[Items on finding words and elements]
= = = = =
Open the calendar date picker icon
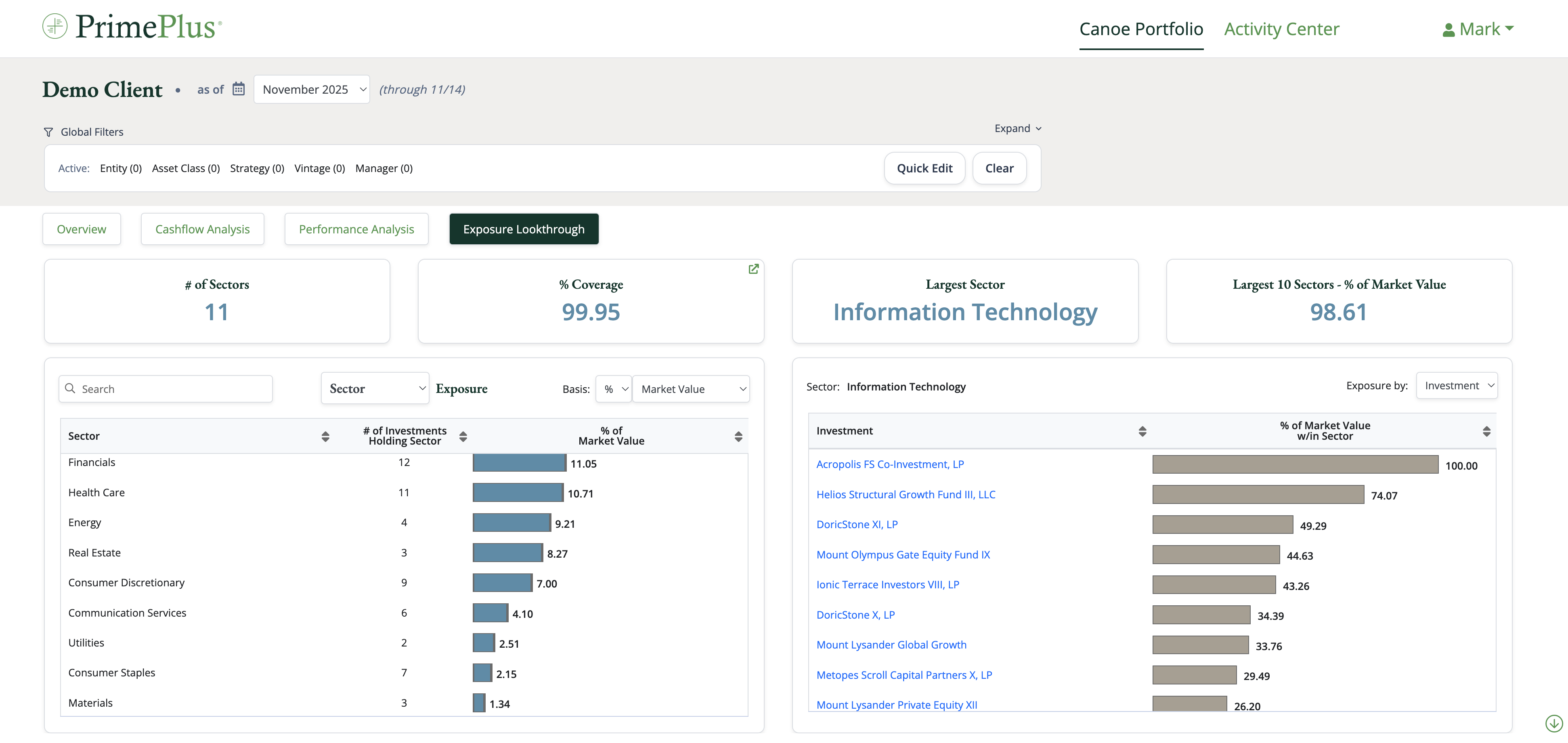The height and width of the screenshot is (743, 1568). tap(239, 89)
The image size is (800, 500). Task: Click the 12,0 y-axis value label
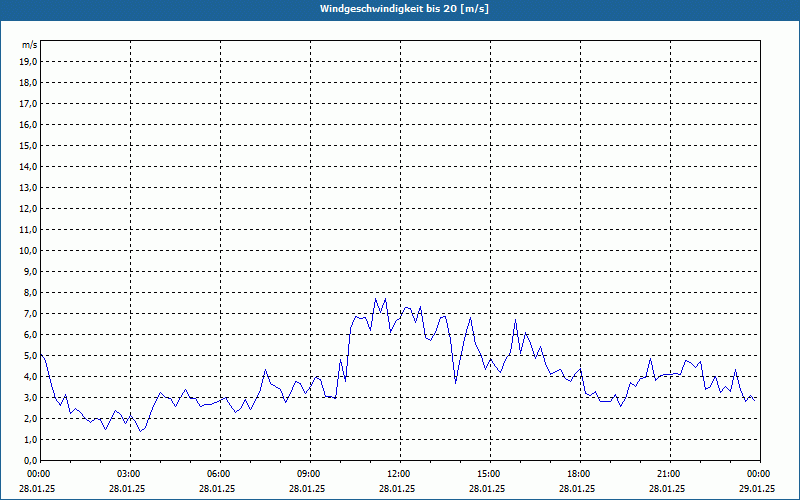(x=28, y=208)
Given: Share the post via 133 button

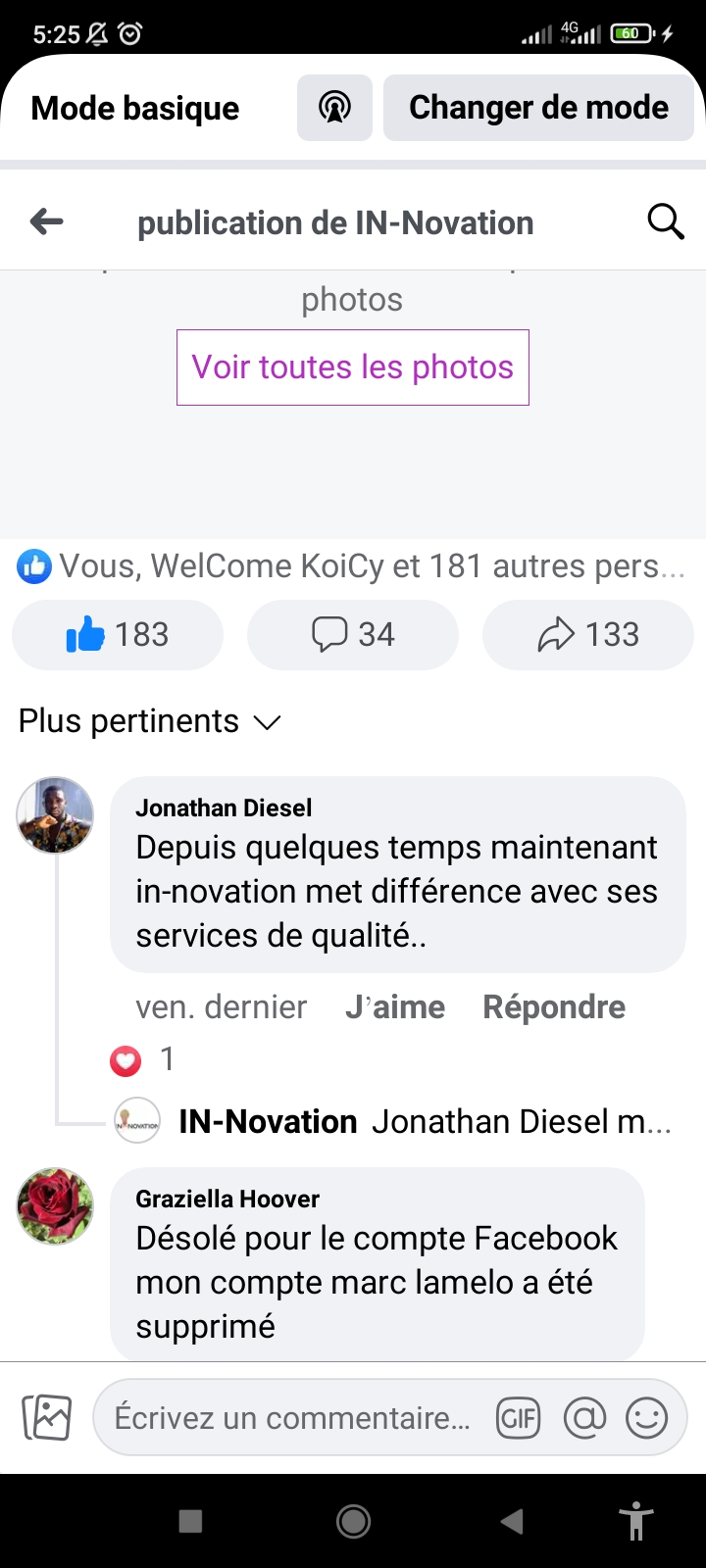Looking at the screenshot, I should pos(588,635).
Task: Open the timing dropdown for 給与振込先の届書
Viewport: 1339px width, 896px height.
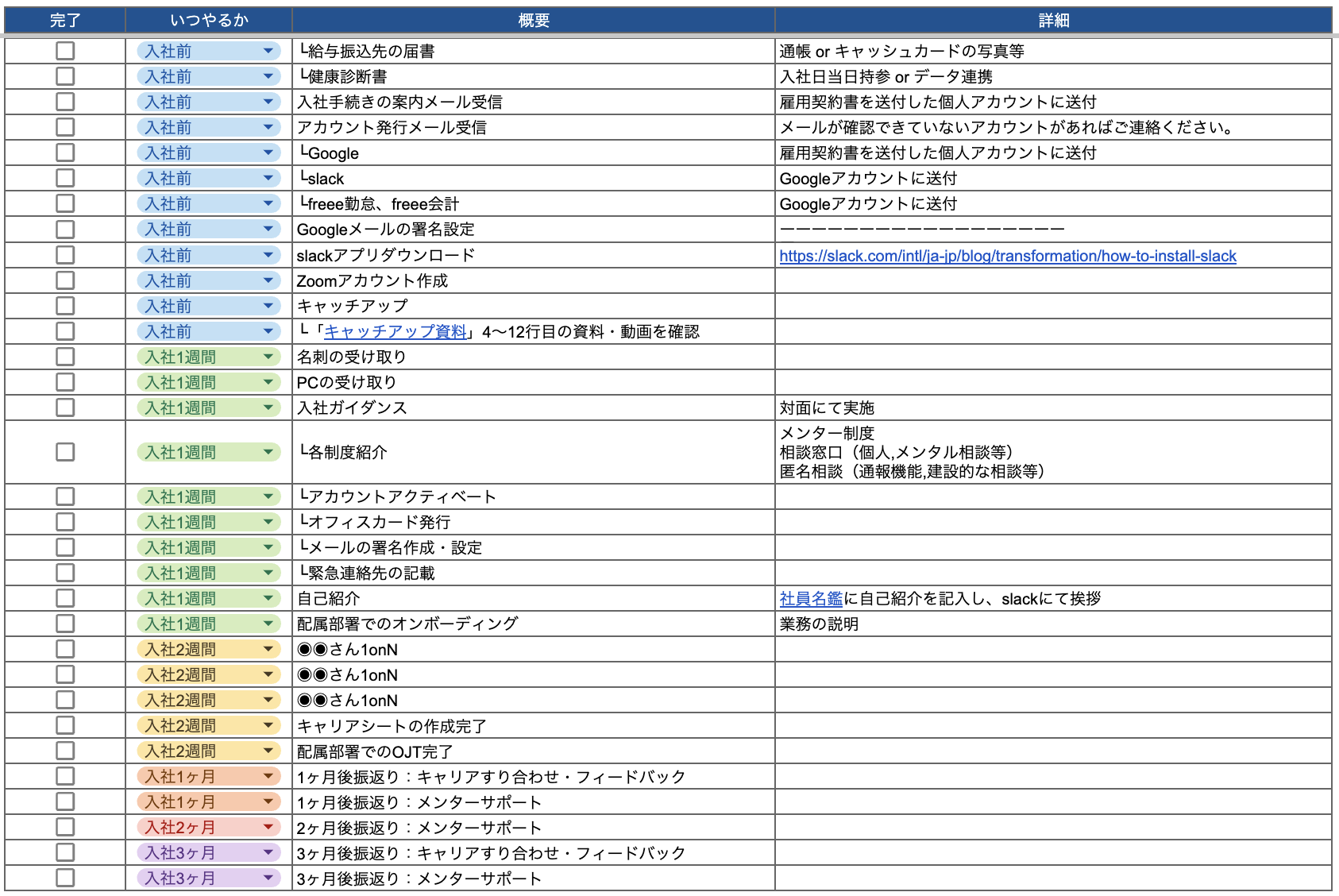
= = = = =
# What you should do
Please lay out each line of the items above as a JSON list of strings, one string per line, skipping blank lines and leaving the pictures out.

# Written solution
[
  "Open the calendar date picker icon",
  "The height and width of the screenshot is (743, 1568). tap(239, 89)",
  "The image size is (800, 500). Task: Click the 12,0 y-axis value label",
  "(x=28, y=208)",
  "Given: Share the post via 133 button",
  "Looking at the screenshot, I should pos(588,635).",
  "Task: Open the timing dropdown for 給与振込先の届書",
  "Viewport: 1339px width, 896px height."
]